### Written task
Pick up the text on open licensing and publishing research after its final sentence and carry it further.

This will embed the Creative Commons icons as well as the disclaimer text on your website. Customized code can be created on the Creative Commons website.

Software licenses like GPL or Apache License require to a separate text file called license.txt in the root directory of your project and a disclaimer that refers to the original text online (valid standard formulations for the disclaimer are given in the full license text). Licenses with short text may included in full in the header of your code file (e.g. MIT License).

Publish

Today, the most scientific journals offer the publication under Creative Commons license as the default or as an option (but usually charge between $1000 and $3000 for it). Pre-print servers like bioRxive and arXiv are free and popular and publish under the open license of your choice. figshare is a platform that hosts any kind of research output in form of figures, slides or full reports and lets you choose the license. Collaborative writing platforms, like Authorea6, make the entire process of authoring scientific papers transparent and publish it under Creative Commons license.
Data can be hosted on repositories of scientific data like Dryad or figshare.
The open source software community lives on platforms like GitHub or Bitbucket. Those provide version control, project management and documentation tools and are made for collaborative code development. GitHub adds the License of your choice to your new projects.

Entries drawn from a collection

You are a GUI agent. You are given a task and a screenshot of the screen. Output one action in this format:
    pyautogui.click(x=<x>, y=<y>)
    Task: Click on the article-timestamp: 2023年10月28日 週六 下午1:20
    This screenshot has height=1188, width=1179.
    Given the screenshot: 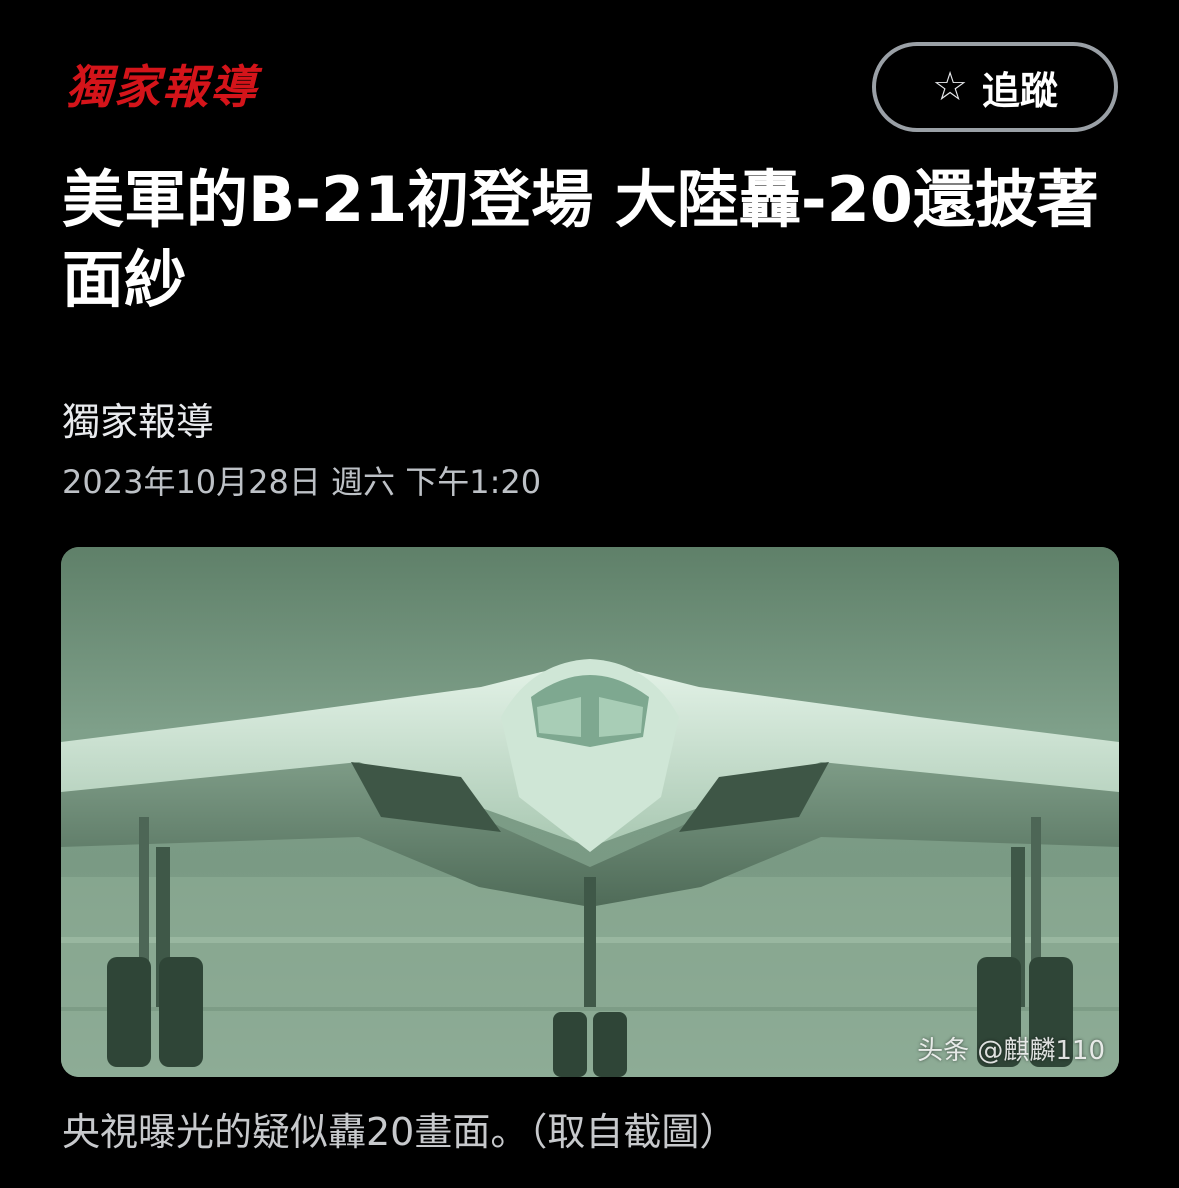 What is the action you would take?
    pyautogui.click(x=302, y=482)
    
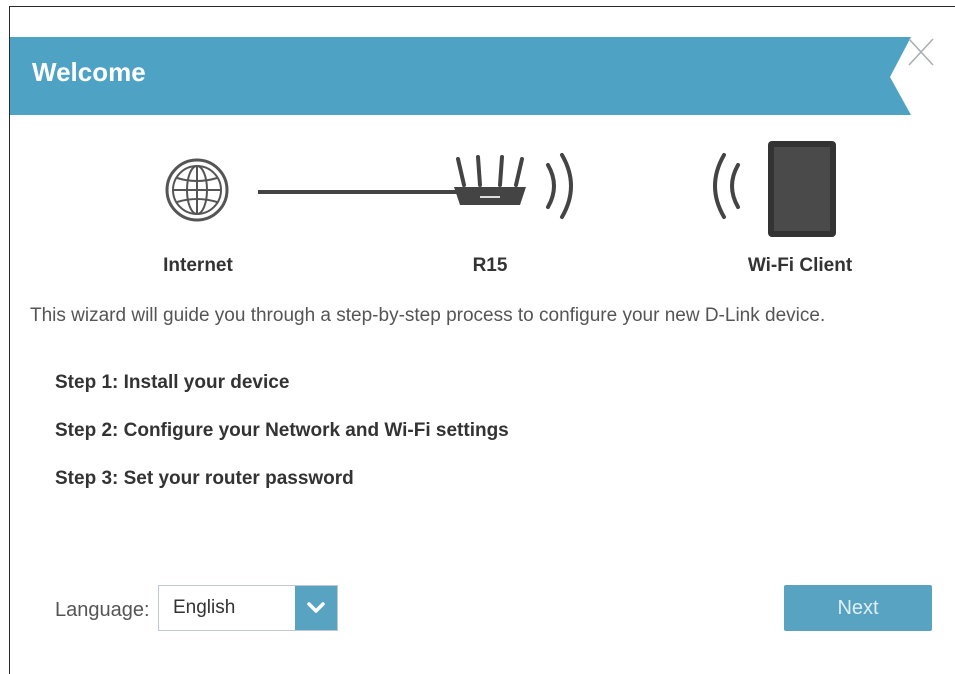 The height and width of the screenshot is (674, 955). I want to click on connection-line, so click(363, 192).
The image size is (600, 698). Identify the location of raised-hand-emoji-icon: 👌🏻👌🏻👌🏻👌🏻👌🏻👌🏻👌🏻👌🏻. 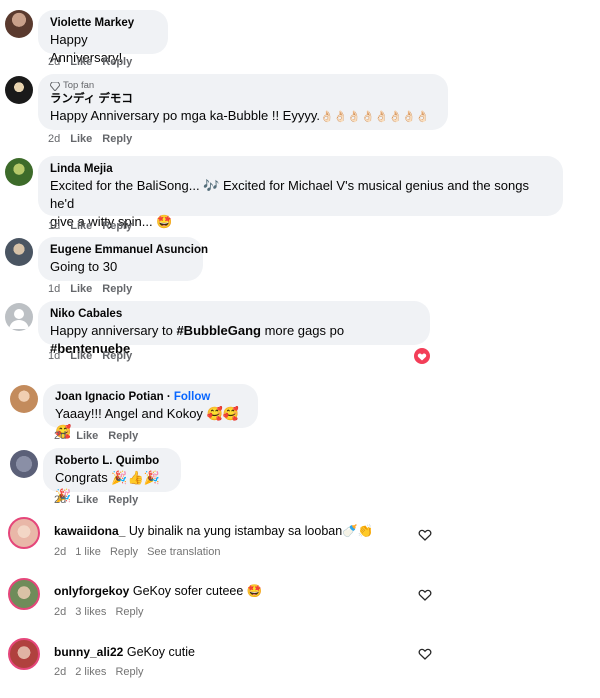
(375, 117).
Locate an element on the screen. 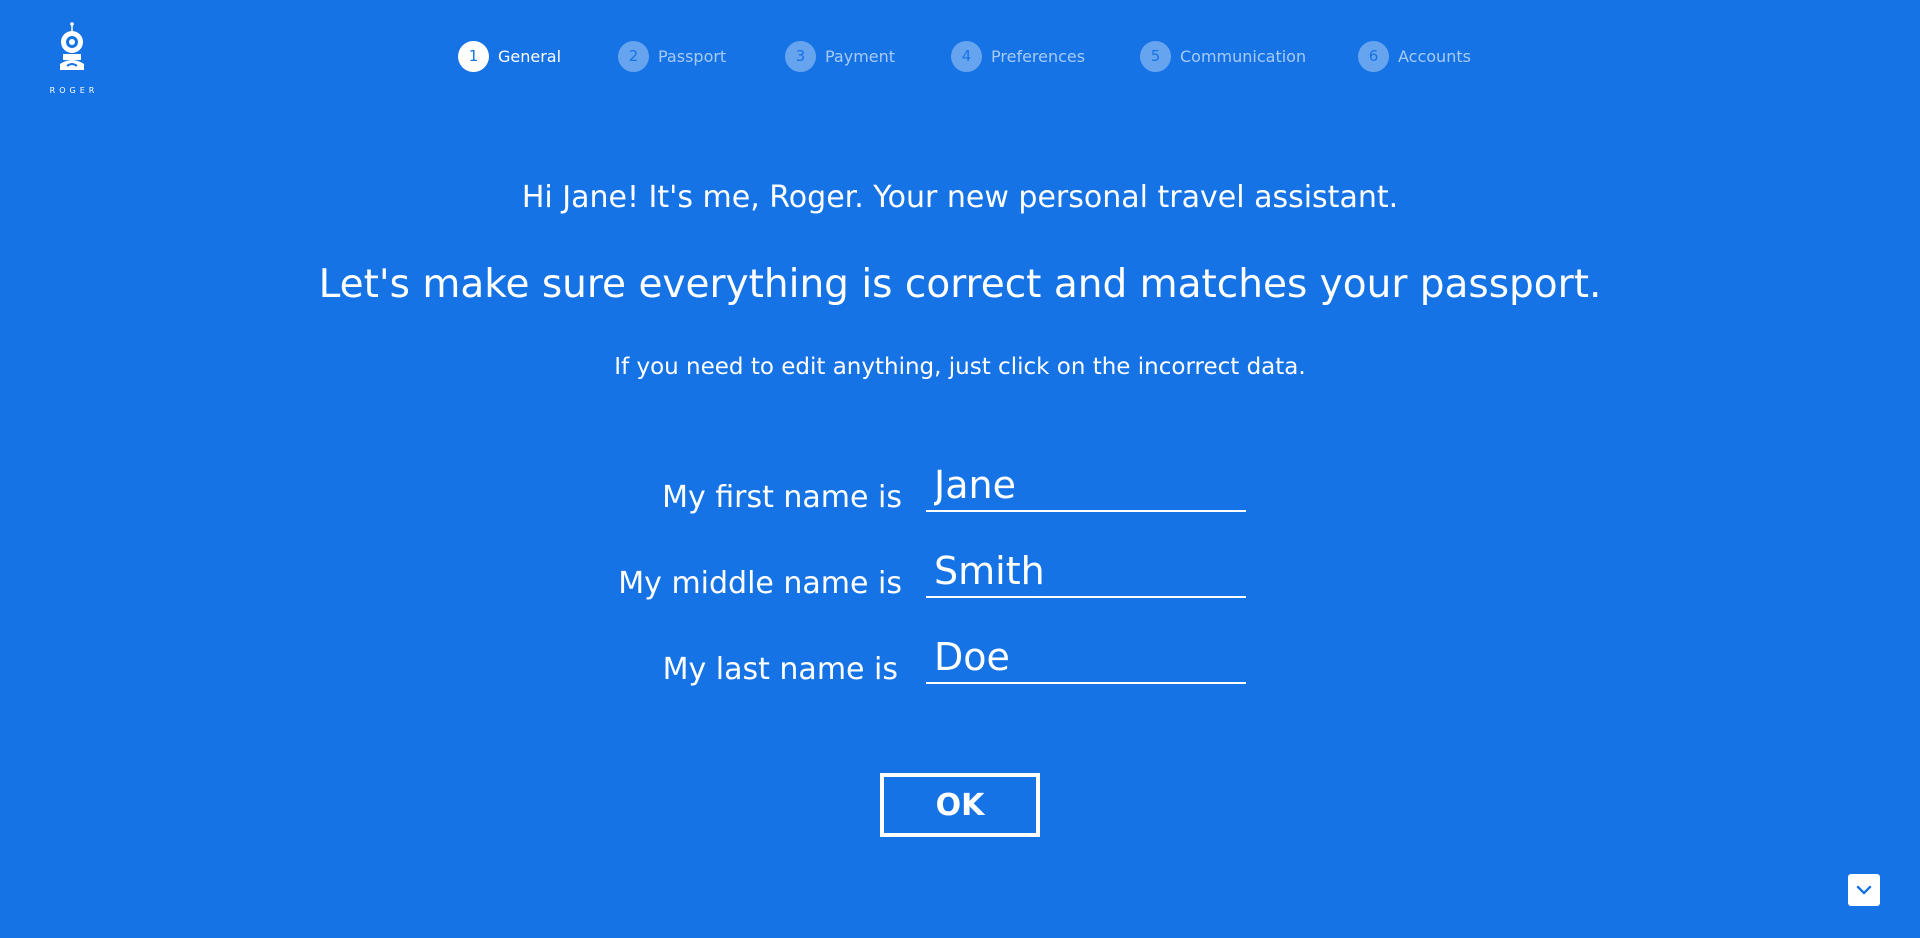 This screenshot has width=1920, height=938. middle-name-row: My middle name is is located at coordinates (960, 578).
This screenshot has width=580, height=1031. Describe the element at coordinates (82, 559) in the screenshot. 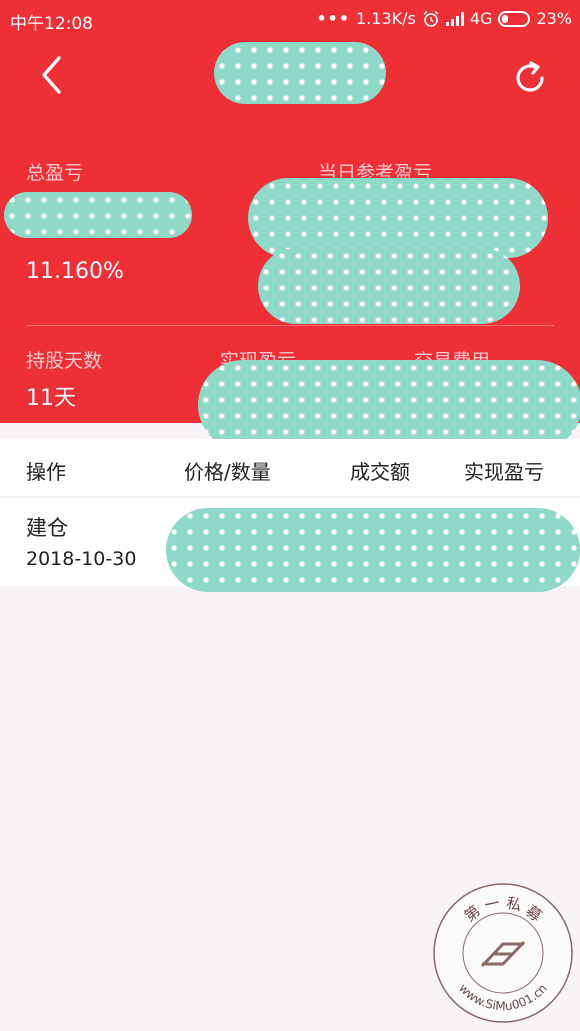

I see `row-date: 2018-10-30` at that location.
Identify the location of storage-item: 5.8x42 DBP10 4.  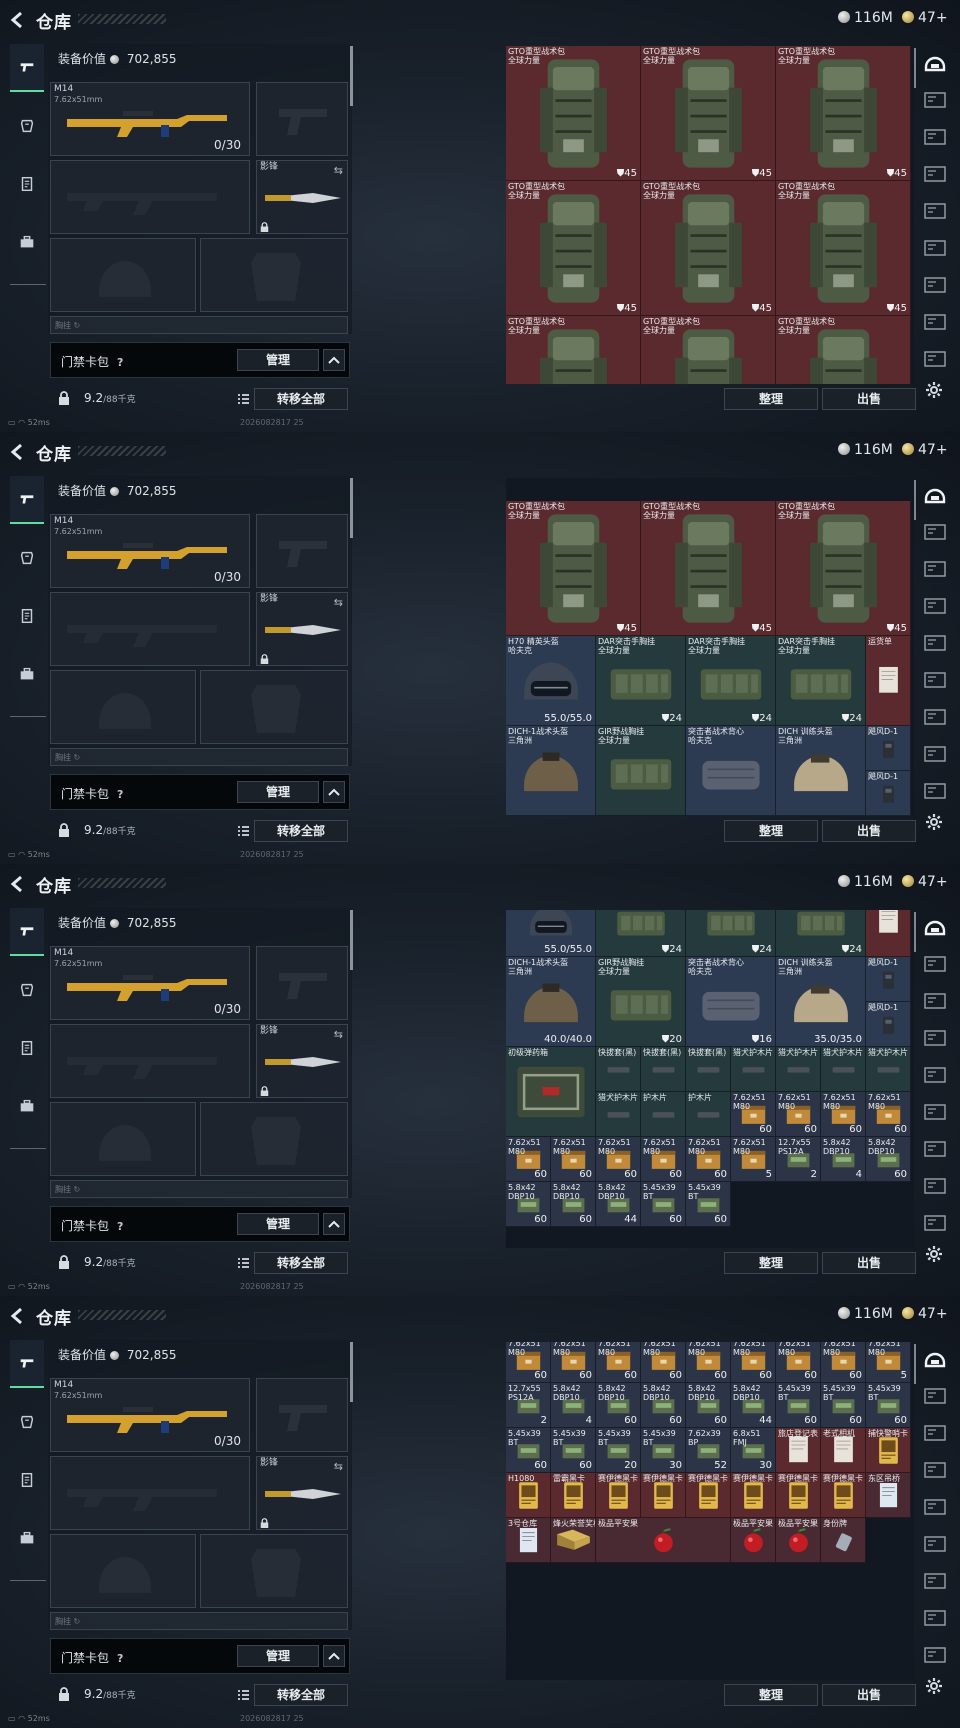
(574, 1406).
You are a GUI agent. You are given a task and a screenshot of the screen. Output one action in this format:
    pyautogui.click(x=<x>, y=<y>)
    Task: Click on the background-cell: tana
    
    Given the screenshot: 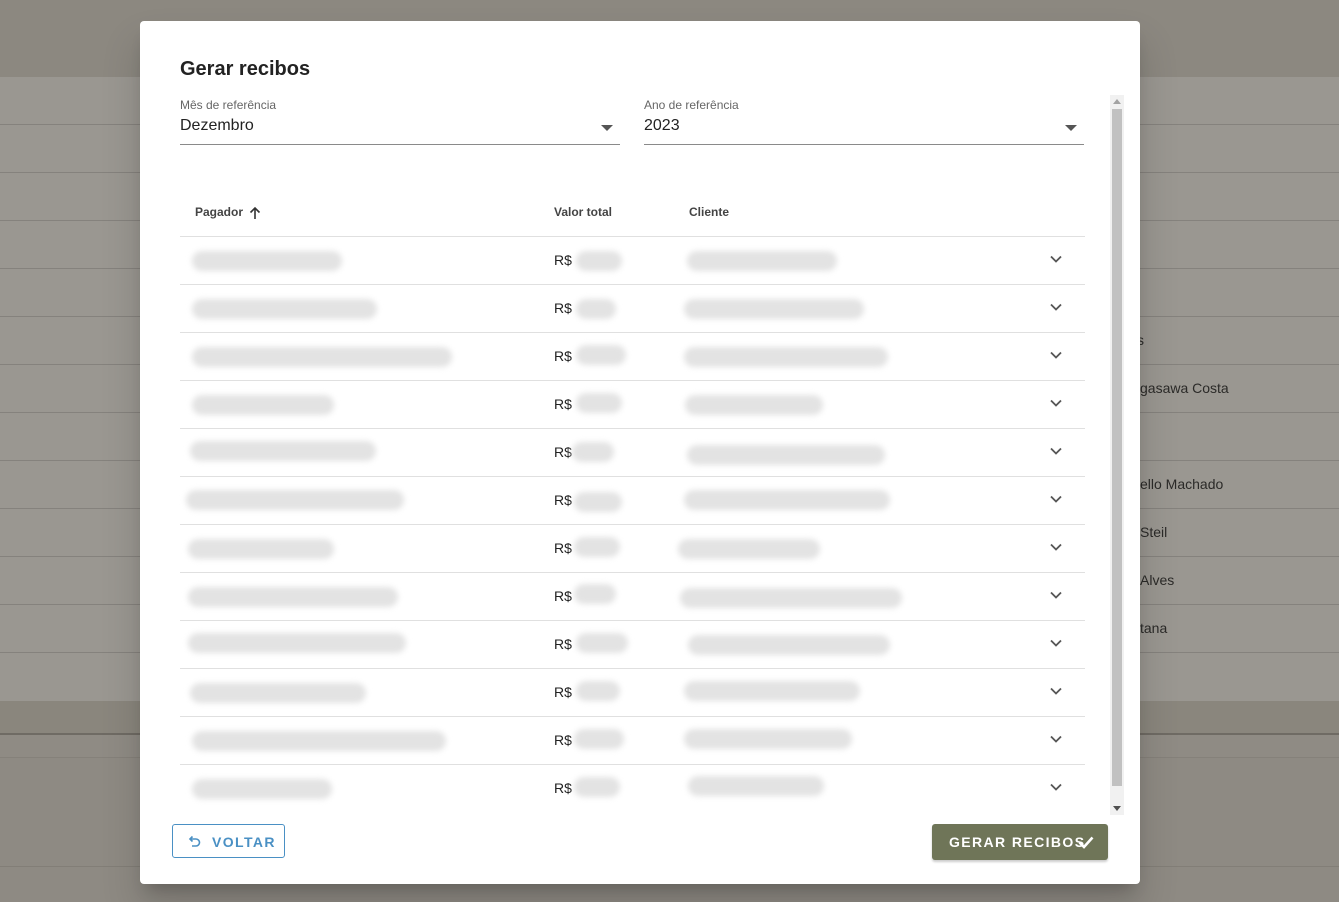 What is the action you would take?
    pyautogui.click(x=1154, y=628)
    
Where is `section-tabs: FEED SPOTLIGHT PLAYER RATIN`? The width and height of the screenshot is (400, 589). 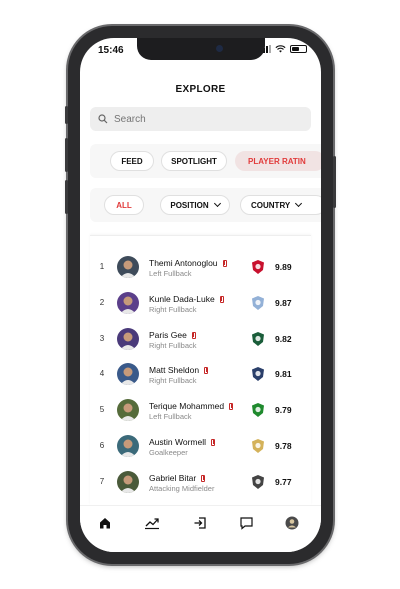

### Response for this exercise
Conclusion

As an author of research articles, computer code and data you should be aware of the different possibilities of licensing. Not specifying a license hinders the re-use and distribution of your work. Choose an open license that suits your aims!


  1. Wikipedia on Software copyright 

  2. As declared in the Berne Convention for the Protection of Literary and Artistic Works  

  3. “database right” on wikipedia.org 

  4. UPDATE 02.03.2015: A very detailed report on the disadvantages of non-commercial license by the german iRights group can be found in english translation on the Open Knowledge Blog (Thanks to @madprime and @punkish for pointing me to this issue) 

  5. See this excellent blog post on astrobetter.com 

  6. See ‘Scientific writing: the online cooperative’, by Jeffrey M. Perkel in Nature 514, 127–128(02 October 2014)